Passage shown
§ §

From mboxrd@z Thu Jan  1 00:00:00 1970
Return-Path: <SRS0=MIKI=TW=vger.kernel.org=kvm-owner@kernel.org>
Date: Wed, 22 May 2019 14:07:05 +0200 (CEST)
From: Sebastian Ott <sebott@linux.ibm.com>
Subject: Re: [PATCH 05/10] s390/cio: introduce DMA pools to cio
In-Reply-To: <20190520141312.4e3a2d36.pasic@linux.ibm.com>
References: <20190426183245.37939-1-pasic@linux.ibm.com> <20190426183245.37939-6-pasic@linux.ibm.com> <alpine.LFD.2.21.1905081447280.1773@schleppi> <20190508232210.5a555caa.pasic@linux.ibm.com> <20190509121106.48aa04db.cohuck@redhat.com>
 <20190510001112.479b2fd7.pasic@linux.ibm.com> <20190510161013.7e697337.cohuck@redhat.com> <20190512202256.5517592d.pasic@linux.ibm.com> <alpine.LFD.2.21.1905161517570.1767@schleppi> <20190520141312.4e3a2d36.pasic@linux.ibm.com>
MIME-Version: 1.0
Content-Type: text/plain; charset=US-ASCII
Message-Id: <alpine.LFD.2.21.1905221344180.1782@schleppi>
Sender: kvm-owner@vger.kernel.org
List-Archive: <https://lore.kernel.org/kvm/>
List-Post: <mailto:kvm@vger.kernel.org>
To: Halil Pasic <pasic@linux.ibm.com>
Cc: Cornelia Huck <cohuck@redhat.com>, kvm@vger.kernel.org, linux-s390@vger.kernel.org, Martin Schwidefsky <schwidefsky@de.ibm.com>, virtualization@lists.linux-foundation.org, "Michael S. Tsirkin" <mst@redhat.com>, Christoph Hellwig <hch@infradead.org>, Thomas Huth <thuth@redhat.com>, Christian Borntraeger <borntraeger@de.ibm.com>, Viktor Mihajlovski <mihajlov@linux.ibm.com>, Vasily Gorbik <gor@linux.ibm.com>, Janosch Frank <frankja@linux.ibm.com>, Claudio Imbrenda <imbrenda@linux.ibm.com>, Farhan Ali <alifm@linux.ibm.com>, Eric Farman <farman@linux.ibm.com>, Michael Mueller <mimu@linux.ibm.com>
List-ID: <linux-s390.vger.kernel.org>

On Mon, 20 May 2019, Halil Pasic wrote:
> On Thu, 16 May 2019 15:59:22 +0200 (CEST)
> Sebastian Ott <sebott@linux.ibm.com> wrote:
> > We only have a couple of users for airq_iv:
> > 
> > virtio_ccw.c: 2K bits
> 
> You mean a single allocation is 2k bits (VIRTIO_IV_BITS = 256 * 8)? My
> understanding is that the upper bound is more like:
> MAX_AIRQ_AREAS * VIRTIO_IV_BITS = 20 * 256 * 8 = 40960 bits.

§ §

Material
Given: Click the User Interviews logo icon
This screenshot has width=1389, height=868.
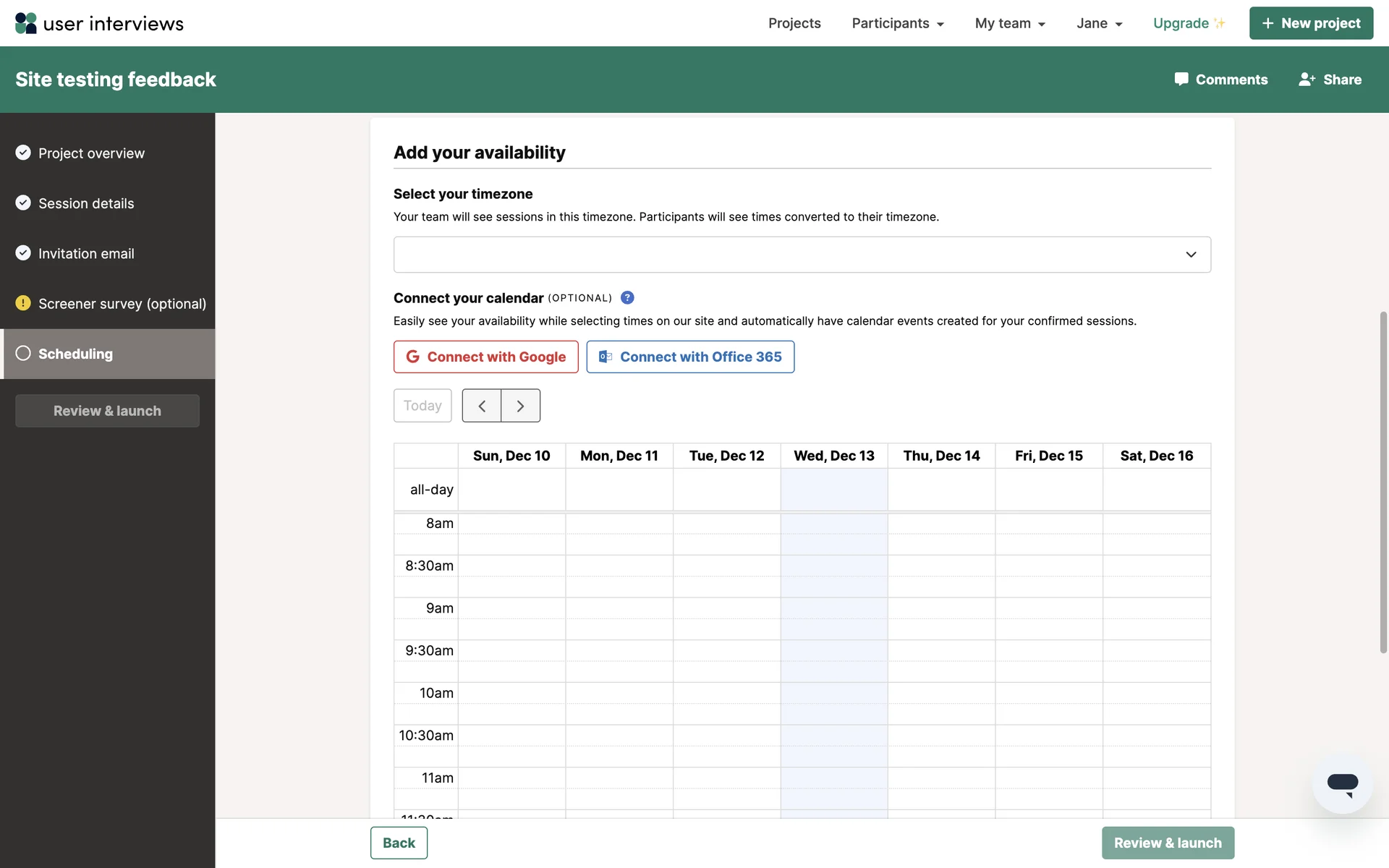Looking at the screenshot, I should click(26, 23).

§ §

To-do list
1) In the cio DMA pools email, what upper bound in bits does Halil Pasic give for the virtio_ccw.c allocation?
2) Extend the cio DMA pools email from the point where it stops.

Written responses
1) 40960 bits (MAX_AIRQ_AREAS * VIRTIO_IV_BITS = 20 * 256 * 8).

2)
> 
> In practice it is most likely just 2k.
> 
> > 
> > pci with floating IRQs: <= 2K (for the per-function bit vectors)
> >                         1..4K (for the summary bit vector)
> >
> 
> As far as I can tell with virtio_pci arch_setup_msi_irqs() gets called
> once per device and allocates a small number of bits (2 and 3 in my
> test, it may depend on #virtqueues, but I did not check).
> 
> So for an upper bound we would have to multiply with the upper bound of
> pci devices/functions. What is the upper bound on the number of
> functions?
> 
> > pci with CPU directed IRQs: 2K (for the per-CPU bit vectors)
> >                             1..nr_cpu (for the summary bit vector)
> > 
> 
> I guess this is the same.
> 
> > 
> > The options are:
> > * page allocations for everything
> 
> Worst case we need 20 + #max_pci_dev pages. At the moment we allocate
> from ZONE_DMA (!) and waste a lot.
> 
> > * dma_pool for AIRQ_IV_CACHELINE ,gen_pool for others
> 
> I prefer this. Explanation follows.
> 
> > * dma_pool for everything
> > 
> 
> Less waste by factor factor 16.
> 
> > I think we should do option 3 and use a dma_pool with cachesize
> > alignment for everything (as a prerequisite we have to limit
> > config PCI_NR_FUNCTIONS to 2K - but that is not a real constraint).
> 
> I prefer option 3 because it is conceptually the smallest change, and
                  ^
                  2
> provides the behavior which is closest to the current one.

I can see that this is the smallest change on top of the current
implementation. I'm good with doing that and looking for further
simplification/unification later.


> Commit  414cbd1e3d14 "s390/airq: provide cacheline aligned
> ivs" (Sebastian Ott, 2019-02-27) could have been smaller had you implemented
> 'kmem_cache for everything' (and I would have had just to replace kmem_cache with
> dma_cache to achieve option 3). For some reason you decided to keep the
> iv->vector = kzalloc(size, GFP_KERNEL) code-path and make the client code request
> iv->vector = kmem_cache_zalloc(airq_iv_cache, GFP_KERNEL) explicitly, using a flag
> which you only decided to use for directed pci irqs AFAICT.
> 
> My understanding of these decisions, and especially of the rationale
> behind commit 414cbd1e3d14 is limited.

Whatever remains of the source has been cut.